"After Apple-Picking" is a dream vision, and from the outset it proposes that only labor can penetrate to the essential facts of natural life. These include, in this case, the discovery of the precarious balances whenever one season shifts to another, the exhaustions of the body, and the possible consequences of "falling," which are blemish and decay. When the penetration of "facts" or of matter occurs through labor, the laborer, who may also be the poet, becomes vaguely aware that what had before seemed solid and unmalleable is also part of a collective "dream" and partakes of myth.
It is basically a pastoral poem, appearing first in the collection of poems titled ‘North of Boston’. The poem presents the simple and uncomplicated life of a farmer who has worked very hard the entire day picking up apples. Frost dramatizes nature by giving it an essence and meaning of its own. It is a benefactor because it gives life and sustenance to man. The farmer speaks of the self-satisfaction which he gets in his work that is solely dependent upon Nature. He recreates in a beautiful way the soothing bounty of Nature - the warmth of the sun, the air filled with the scent of apples while the ladder sticks through a tree as the farmer goes on picking apples and dropping them carefully into the empty barrels. His long day of hard-work is slowly drawing to an end, and it is not surprising that he is feeling very tired. The apples symbolize the ripeness and richness of nature and also the never ending love which a farmer has for his work.
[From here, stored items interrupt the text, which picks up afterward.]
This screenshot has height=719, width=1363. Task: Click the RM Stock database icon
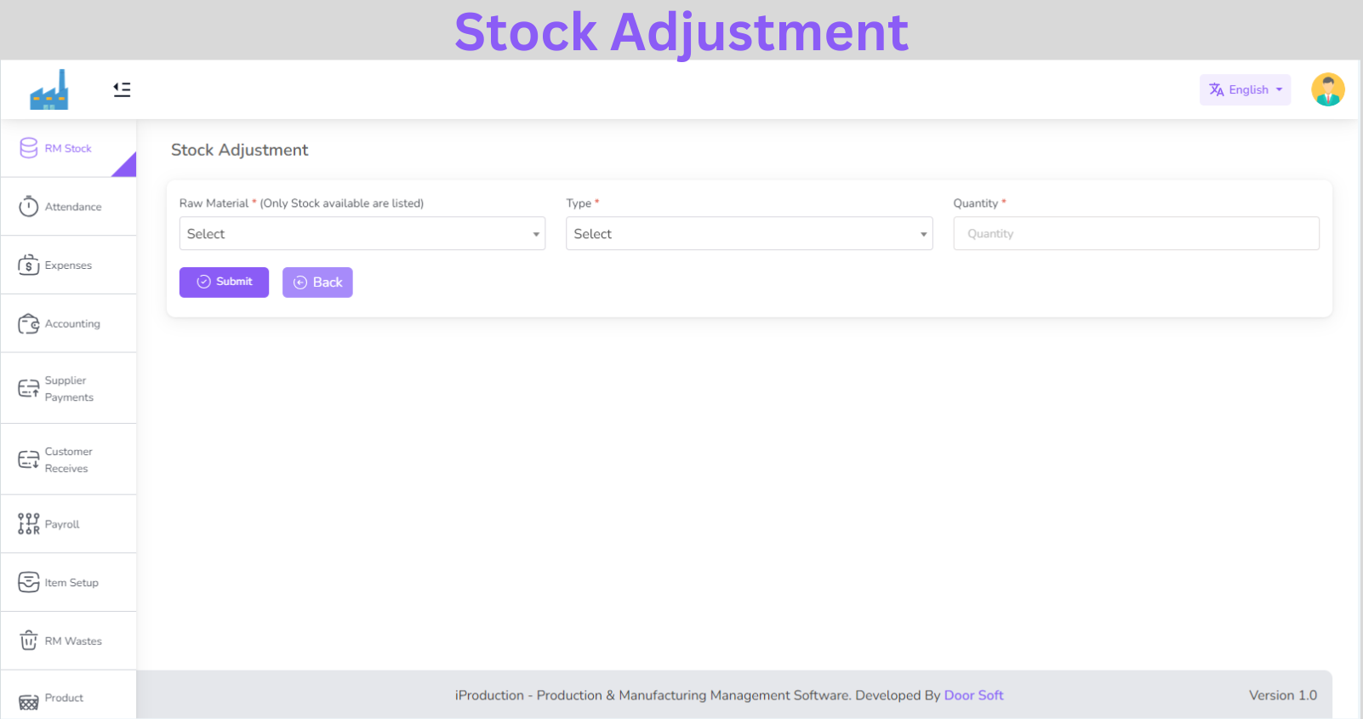[29, 148]
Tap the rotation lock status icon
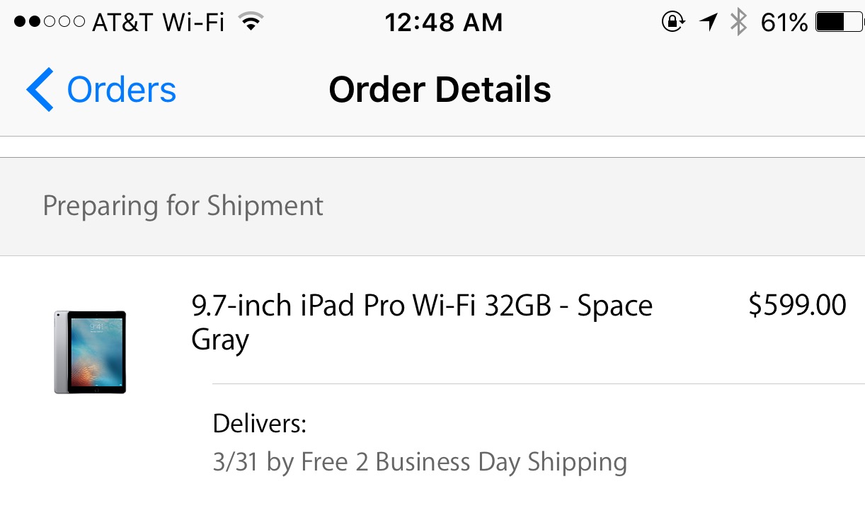The height and width of the screenshot is (508, 865). pos(672,23)
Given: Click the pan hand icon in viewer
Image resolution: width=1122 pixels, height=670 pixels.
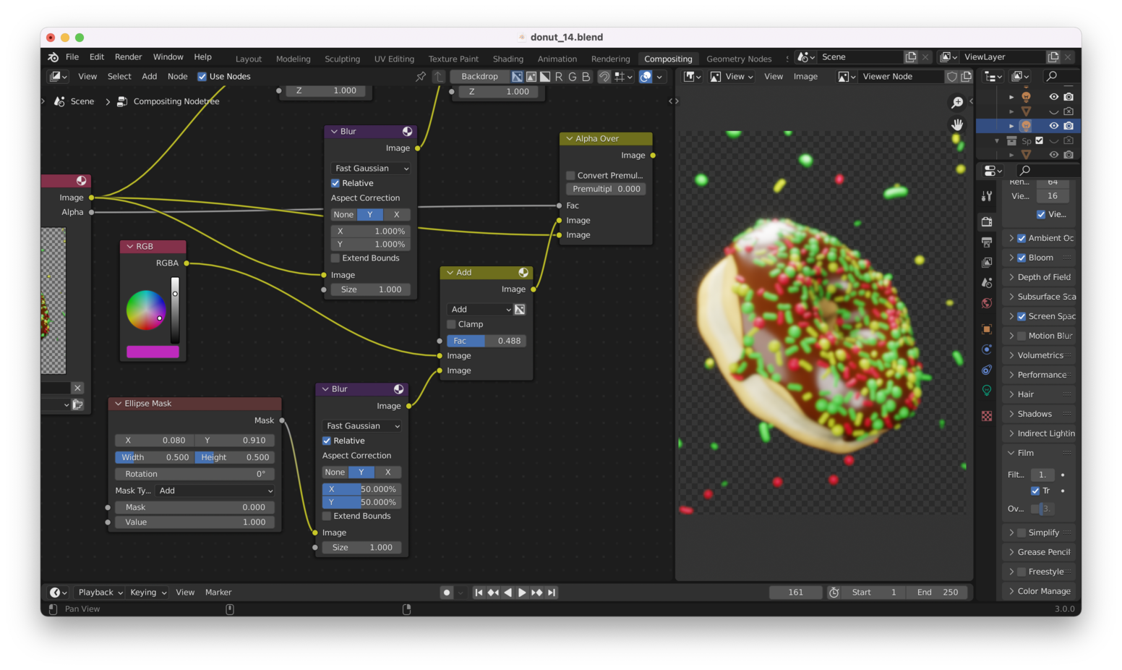Looking at the screenshot, I should 957,125.
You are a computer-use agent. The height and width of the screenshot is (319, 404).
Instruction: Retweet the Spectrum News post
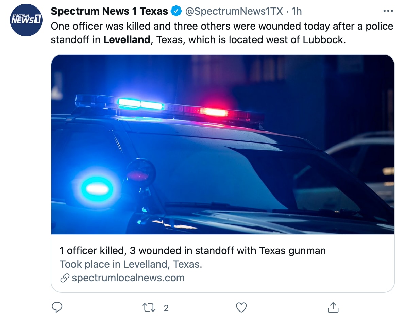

Pastoral poetry flourished most vigorously in the age of Theocritus and Virgil among the ancients, and during the Renaissance in modern times. But with the passing of time pastoral poetry in England lost its naturalness and simplicity, and became artificial and conventional. The unhappy shepherd, the fair shepherdess, the wandering flock, the daisies and violets, the dance on the village green, the flowery wreath, and the oaten pipe, all came to be regarded as the essential part of the pastoral, and were used by one poet after another, as the conventional decor of their poems. However, Frost's poetry is entirely free from such conventional and artificial elements. He has succeeded in capturing the simplicity and naturalness of the earliest Greek masters of this form. The greatness of Frost as a pastoral poet has been universally recognized. The Onset, An Old Man's Winter Night, Out, Out, etc. all deal with incidents and characters taken from rural life, but these events and characters are invested with a rich symbolic significance. The rural world holds the centre of his attention, but it is made to imply and suggest much more.
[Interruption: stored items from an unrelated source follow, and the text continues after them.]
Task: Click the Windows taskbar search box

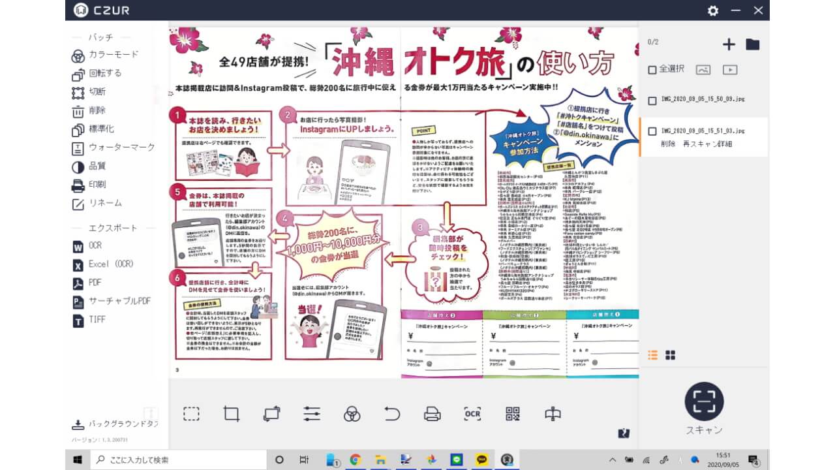Action: click(176, 460)
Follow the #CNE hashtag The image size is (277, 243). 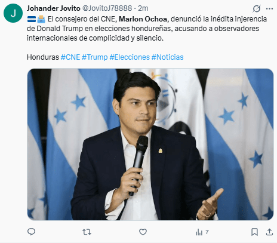[x=70, y=57]
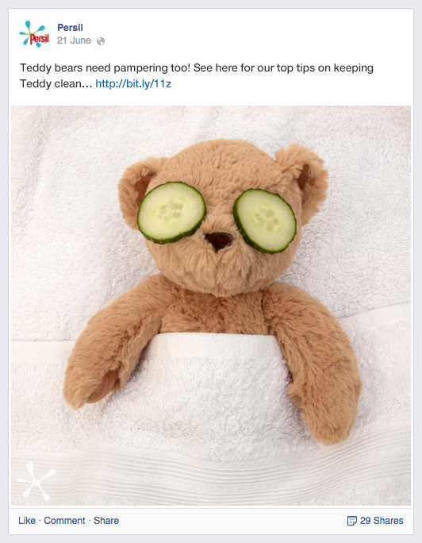Click the right cucumber slice in the photo
Viewport: 422px width, 543px height.
[265, 221]
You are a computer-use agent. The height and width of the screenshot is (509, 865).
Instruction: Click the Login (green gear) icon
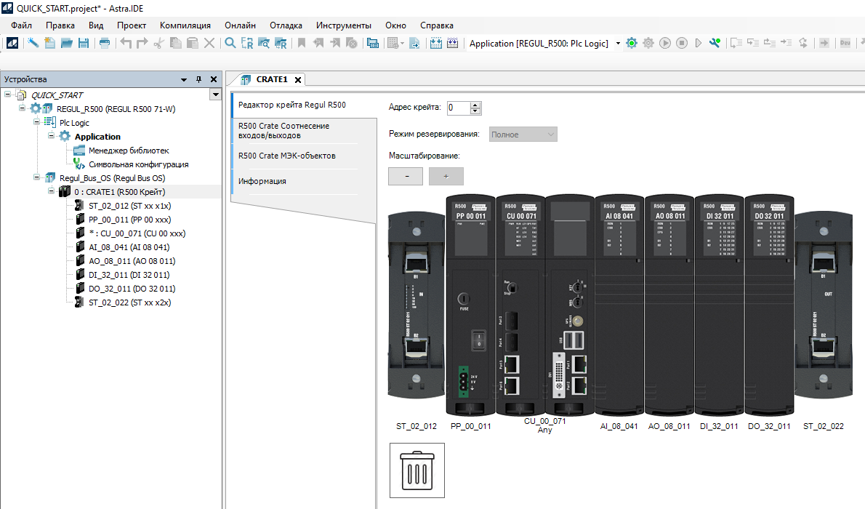(631, 44)
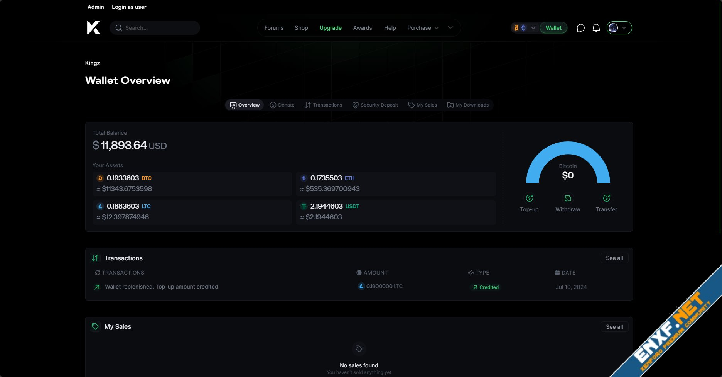Open the notifications bell
The height and width of the screenshot is (377, 722).
tap(596, 28)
On the simplest narrative level, the poem describes how, after a strenuous day of apple-picking, the speaker dreams dreams in which his previous activities return to him 'magnified', blurred and distorted by memory and sleep. On a deeper level, however, it presents us with an experience in which the world of normal consciousness and the world that lies beyond it meet and mingle. 'I cannot rub the strangeness from my sight', says the narrator, and this strangeness, the 'essence of winter sleep', is something he shares with the reader. The dreamy confusion of the rhythm, the curiously 'echoing' effect of the irregular, unpredictable rhyme scheme, the mixing of tenses, tones, and senses, the hypnotic repetition of sensory detail: all these things promote a transformation of reality that comes, paradoxically, from a close observation of the real, its shape, weight, and fragrance, rather than any attempt to soar above it –
Magnified apples appear and disappear,
Stem end and blossom end,
And every fleck of russet showing clear.
As usual, in this poem Frost hovers between the daylight world of commonsense reality and the dream world of possibility, the voices of sense and of song, the visions of the pragmatist and the prophet, the compulsions of the road and the seductions of the woods. The apple-picker sets out wakefully to accomplish what he has all along been doing in a daze, unconsciously - to make metaphors and to generalize on his experience - the result is a tangle of confusions. Obviously, the "woodchuck" could not "say" anything, and its capacity to make a metaphoric discrimination between its own and human sleep is rendered comic by the speaker's ascription to himself of the power only to "describe" the coming on of sleep.
In his overtired state the apple-picker might indeed want a sleep equivalent to the hibernation of a woodchuck rather than a "human sleep." His sleep will be human precisely because it will be a disturbed, dream- and myth-ridden sleep. Human sleep is more than animal sleep for the very reason that it is bothered by memories of what it means to pick apples. After that famous picking in the Garden of Eden, human life, awake or sleeping, has been a dream, and words are compacted of the myths we dream of about the fall and redemption of souls.